Lambda Expressions and wildcards

Small functions can be written by using the lambda keyword. General syntax: lambda arguments : expression wildcards can be used in the input, output and params but not in the shell commands inside the rule.

Example:

lambda wildcards: config["samples"][wildcards.sample]

The input function takes the argument a wildcards object, this allows access to the wildcards values. Can return a string or a list of strings that are interpreted as paths to input files.

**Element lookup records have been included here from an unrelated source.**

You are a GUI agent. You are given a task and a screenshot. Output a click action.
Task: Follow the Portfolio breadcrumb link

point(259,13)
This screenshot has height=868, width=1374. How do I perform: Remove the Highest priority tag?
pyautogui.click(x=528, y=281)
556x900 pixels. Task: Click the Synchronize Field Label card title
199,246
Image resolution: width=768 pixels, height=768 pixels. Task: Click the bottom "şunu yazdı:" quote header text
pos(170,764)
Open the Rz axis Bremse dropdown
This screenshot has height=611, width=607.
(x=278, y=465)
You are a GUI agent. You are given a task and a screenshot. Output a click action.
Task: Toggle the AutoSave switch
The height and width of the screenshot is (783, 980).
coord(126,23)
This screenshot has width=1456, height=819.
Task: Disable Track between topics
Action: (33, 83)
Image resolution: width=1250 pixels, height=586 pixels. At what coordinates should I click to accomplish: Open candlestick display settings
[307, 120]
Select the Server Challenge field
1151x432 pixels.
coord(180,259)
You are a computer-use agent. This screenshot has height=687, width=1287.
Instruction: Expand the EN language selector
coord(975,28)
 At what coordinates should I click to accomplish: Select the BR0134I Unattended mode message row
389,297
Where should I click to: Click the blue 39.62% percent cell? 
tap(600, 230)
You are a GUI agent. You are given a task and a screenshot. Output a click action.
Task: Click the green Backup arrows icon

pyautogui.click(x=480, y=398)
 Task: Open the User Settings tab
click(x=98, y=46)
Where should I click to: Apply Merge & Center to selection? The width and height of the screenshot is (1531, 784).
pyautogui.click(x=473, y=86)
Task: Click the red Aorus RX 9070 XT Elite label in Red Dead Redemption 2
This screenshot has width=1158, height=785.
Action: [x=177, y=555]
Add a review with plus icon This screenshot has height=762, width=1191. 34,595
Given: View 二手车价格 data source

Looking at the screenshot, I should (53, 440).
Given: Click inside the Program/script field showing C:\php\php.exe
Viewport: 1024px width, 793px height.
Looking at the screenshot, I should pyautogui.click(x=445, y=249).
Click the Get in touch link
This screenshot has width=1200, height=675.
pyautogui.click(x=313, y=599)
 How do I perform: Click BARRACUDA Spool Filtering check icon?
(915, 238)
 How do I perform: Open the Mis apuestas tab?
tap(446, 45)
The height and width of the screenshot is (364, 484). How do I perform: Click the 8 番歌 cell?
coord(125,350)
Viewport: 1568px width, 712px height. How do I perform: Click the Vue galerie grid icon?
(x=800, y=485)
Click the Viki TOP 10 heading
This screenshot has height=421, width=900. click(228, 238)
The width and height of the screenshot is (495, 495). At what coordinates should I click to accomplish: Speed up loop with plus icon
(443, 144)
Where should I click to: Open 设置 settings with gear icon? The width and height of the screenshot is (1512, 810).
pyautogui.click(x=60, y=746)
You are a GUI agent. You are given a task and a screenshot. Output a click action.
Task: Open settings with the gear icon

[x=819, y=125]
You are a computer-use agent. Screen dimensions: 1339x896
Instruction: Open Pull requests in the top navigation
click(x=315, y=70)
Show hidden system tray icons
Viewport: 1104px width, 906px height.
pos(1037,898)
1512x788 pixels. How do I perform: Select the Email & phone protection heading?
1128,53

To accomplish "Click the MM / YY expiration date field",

config file for the example:

samples:
    A: data/samples/A.fastq
    B: data/samples/B.fastq

Snakemake gets wildcards from the parsing the input/output file names.

Errors and How-to Solve Them

1. WorkflowError: Target rules may not contain wildcards. Please specify concrete files or a rule without wildcards. Workflow requires a rules all: to have target files written to.

2. KeyError: 'inputs' Wildcards: tumors=inputs chromosomes=chr1 Error with how the samples.yaml had listed the different tumors. Break them apart and follow the samples format in the Mutect2 directory.